Impact of categories of itch on different aspects of everyday life by group. AUT-D, diagnosed autistic; AUT-S, self-identified autism; N-AUT, not autistic.

Provoked itch subtypes largely replicated that of the provoked itch parent category (Supplementary Table S10A). Notably, the dermatological medical itch subcategory showed significantly greater impacts for those in the AUT-D group, while no significant differences were found for other medical itch subcategories (Supplementary Table S10B).

Exploring the effect of dermatitis on nonmedical itch experience

There were 122 participants with dermatitis (formed by combining eczema with contact dermatitis).
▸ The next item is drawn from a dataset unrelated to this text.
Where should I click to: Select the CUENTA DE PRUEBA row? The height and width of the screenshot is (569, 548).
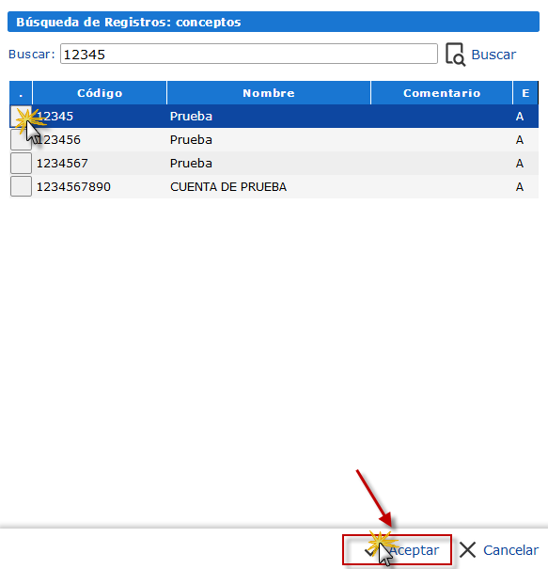[274, 186]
Counts were significantly different across groups [AUT-D 68/158, AUT-S 12/37, N-AUT 20/85; χ² (2,280) = 9.36, Cramer’s V = 0.16, p = 0.009], with significantly more participants in the AUT-D group compared with the N-AUT group (post hoc; 43% vs. 23%; p = 0.012).

When excluding dermatitis sufferers from analysis of spontaneous and provoked itch counts, significant differences across groups (i.e., greater numbers in AUT-D) remained for provoked itch but not for spontaneous itch, with a reduced effect size (Cramer’s V, 0.16 with dermatitis excluded, previously 0.24).

When excluding dermatitis sufferers from analysis of spontaneous and provoked itch severity, significant differences remained for both (H(2) = 26.27, η2 = 0.14, p < 0.001 and H(2) = 28.16, η2 = 0.15, p < 0.001, respectively), with post hoc tests showing greater severity in AUT-D.

In addition, no significant differences were found between median severity scores for spontaneous or provoked itch. This was true for the whole sample, and for separate groups.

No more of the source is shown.